First of all, we would like to thank to reviewers for their constructive and in-depth comments. We answer individual comments after clarifying two general questions:$
[Motivation for specific analysis for coordinate descent] Indeed the general theorems from the first part of the paper can also be used to obtain primal-dual rates for coordinate descent (CD). However, we still give a separate analysis in Section 6 since these rates are stronger (e.g. eps vs eps^2 dependence), more explicit in terms of the dependence of the constants on the dimensionality, and cover a problem class which we believe is very important in machine learning (partial separability).
[Smoothness assumption on f] We agree that it would be cleaner to state Assumption 1 earlier and add the smoothness assumption on f to every Theorem, we will fix that.
*****
Reviewer #1:
We appreciate the positive assessment and spotting the typos, which we are happy to fix.
*****
Reviewer #2:
Thanks for the thorough review and the many helpful remarks!
[Bounded Support in Lemma 1] Yes, in Section 4.1 we forgot putting the explicit assumption that $g$ has to be either strongly convex ($\mu>0$) or has to have a bounded support, in Lemma 1. Indeed this was the main motivation to introduce the Lipschitzing trick. As you pointed out correctly, when using Lemma 1’ we only consider this valid case, so the proof remains correct. We will fix this by putting it explicitly into assumptions of Lemma 1 (as well as Lemma 14), and thanks again for spotting this.
[..The computation of the duality gap could require to solve a potentially expensive problem.]
This is a valid point especially from the practical impact for our approach, which we will address. The computation of the duality gap requires the evaluation of the primal as well as the dual objective. While maintaining $A \alpha$ is easy, the main computational part consists in computing $A^T w$, which needs one pass through the data. In practice when using cheap incremental algorithms, it is recommended to only compute the gap every few iterations.

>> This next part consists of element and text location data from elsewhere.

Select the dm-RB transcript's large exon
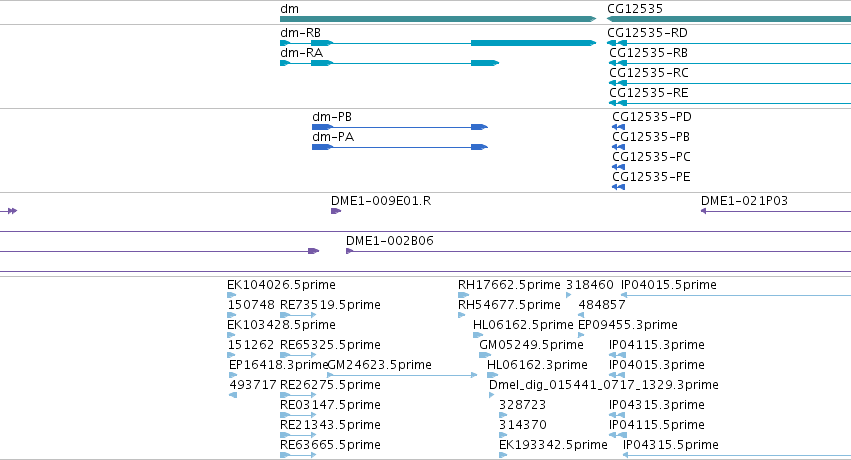This screenshot has height=460, width=851. point(533,43)
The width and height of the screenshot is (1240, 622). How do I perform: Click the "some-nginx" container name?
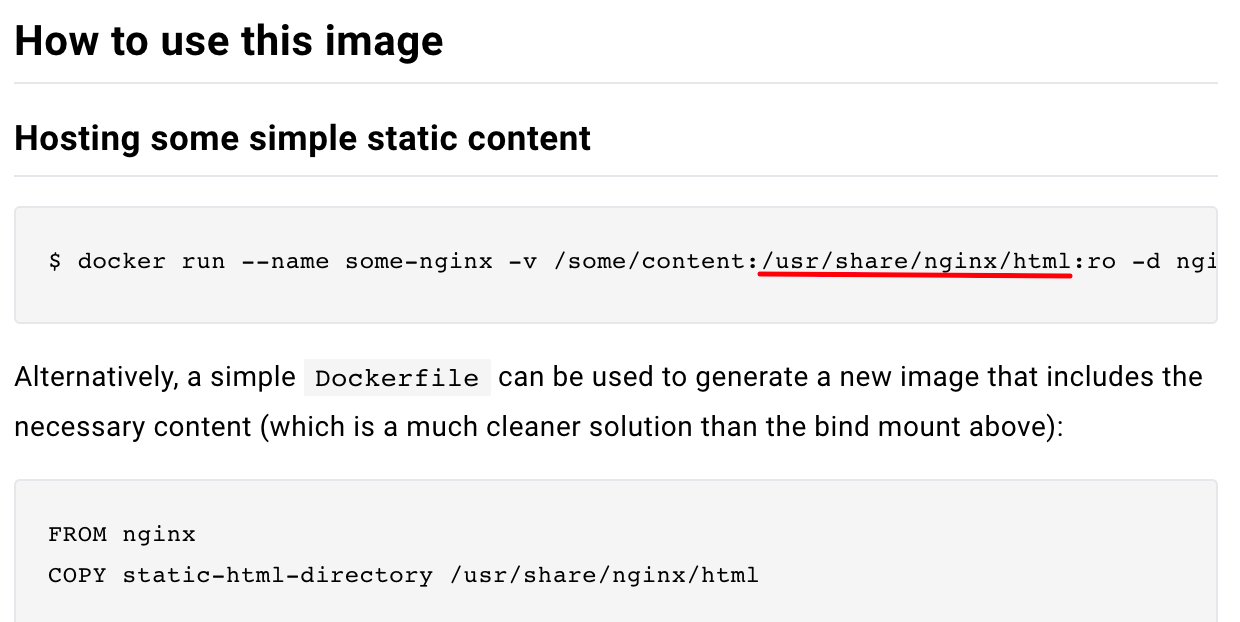pyautogui.click(x=419, y=262)
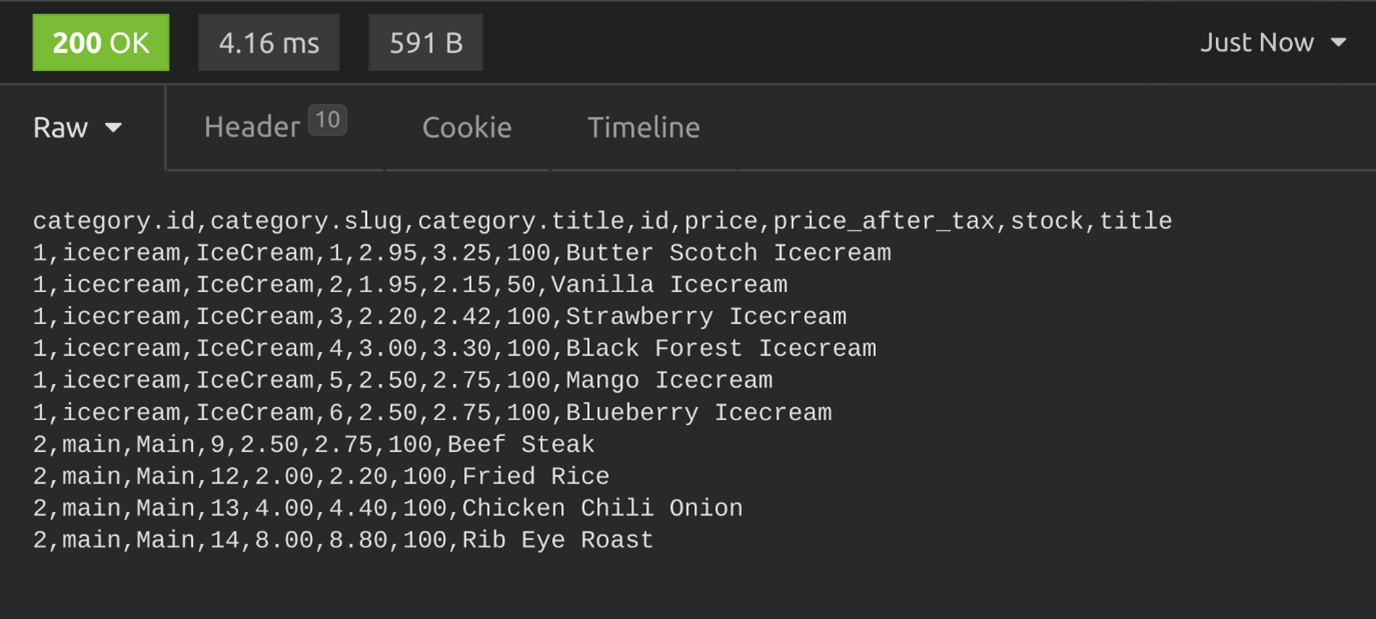Open the Raw response format dropdown
1376x619 pixels.
(77, 128)
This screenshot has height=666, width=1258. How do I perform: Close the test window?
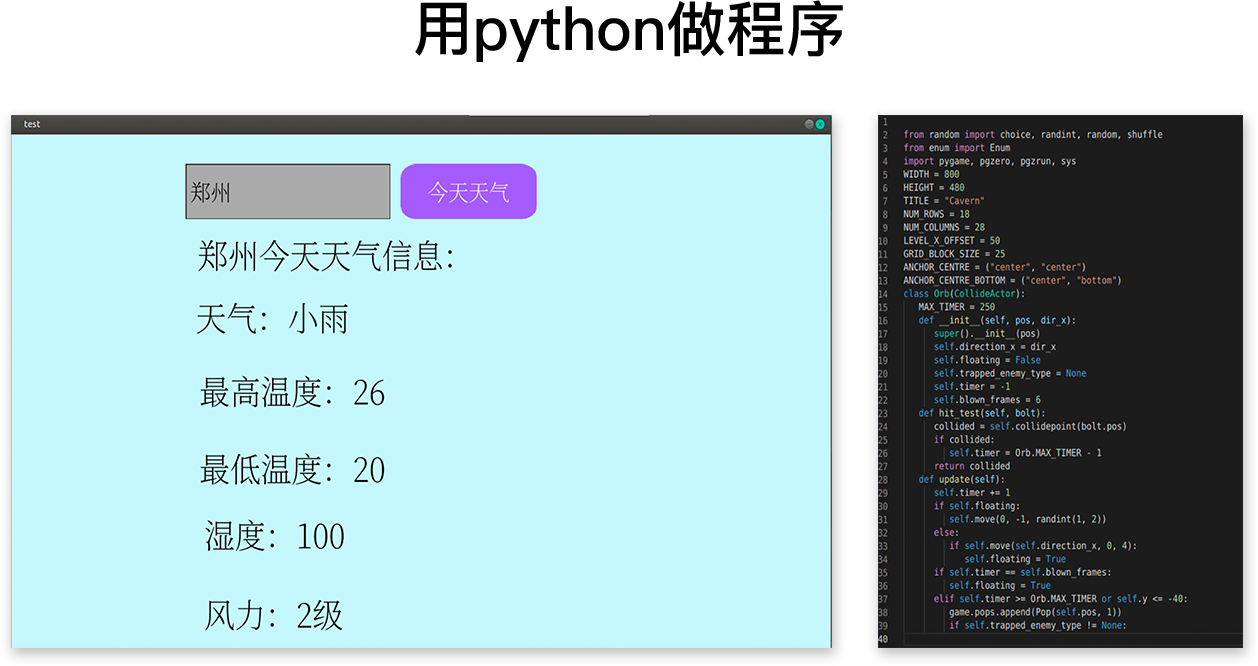[820, 124]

We will try to improve the presentation of the entire Section 5.1 as by your comment, more clearly distinguishing the modification of the dual from the effect on the primal.
[Theorem 6 is a bit vague]
It is important to note that the algorithms’ iterate sequence as well as the original (primal) objective evaluated at the iterates are not affected by the modification (Lipschitzing trick). In this light, Theorem 3 and 4 give valid primal-dual convergence results for the unmodified primal problem.
It is correct, as you mentioned, that the dual objective is modified and so is the duality gap (the original dual might even have been undefined for many iterates). In any case, the ‘new’ duality gap serves as a certificate of optimality for the original problem, in the region of interest.
[Corollary 7 is not meaningful. No control over Bt]
Indeed the goal here is not to control B_t, but Corollary 7 assumes some (potentially loose) bounds B_t given. This is trivial for norm-regularized problems. We simply state that whenever the level sets are bounded and some B_t is given, we have a B_t-bounded set containing all iterates and therefore can use Theorem 6 to get primal dual convergence rates for this algorithm. We will try to improve presentation of the idea.
[Elastic Net]
Thank you for the suggestion, but we intentionally put the elastic net in Section 5 since we first address it by using smoothness of the data-fit term, not the regularizer itself. The latter would indeed be simpler, but will not work well for small values of the L2 part. Our approach further allows existing primal methods for elastic net to be reused directly.
[Specific analysis for coordinate descent]
See above.
We thank the reviewer for all other comments and are happy to address them in a revised version.
(We also agree with the comment on the domain of g^*, see our first answer w.r.t. Lemma 1.)
*****
Reviewer #3:
[The tests show convergence of the duality gap, but it would be nice to show duality gap and true error in the objective, so we can see if they converge at the same rate.]
This a good comment, it indeed would be nice to perform additional experiments compare the convergence of the duality gap with the objective in practice. If space permits, we’ll be happy to include the plots of the objective in the paper as well.
[Table 1]
Thanks for the suggestion, we will simplify the loss part by only using one column.
[Equations (1a)(1b)(2a)(2b)]
We present all four optimality conditions to highlight and maintain the full symmetry of the primal and dual problems (A) and (B). But we agree that (1b), (2b) follow from (1a), (2a) and will try to simplify presentation and references for this.
[Footnote 3, line 273;]
Thank you for this comment, it is true, we need a $sup$ here as you pointed out.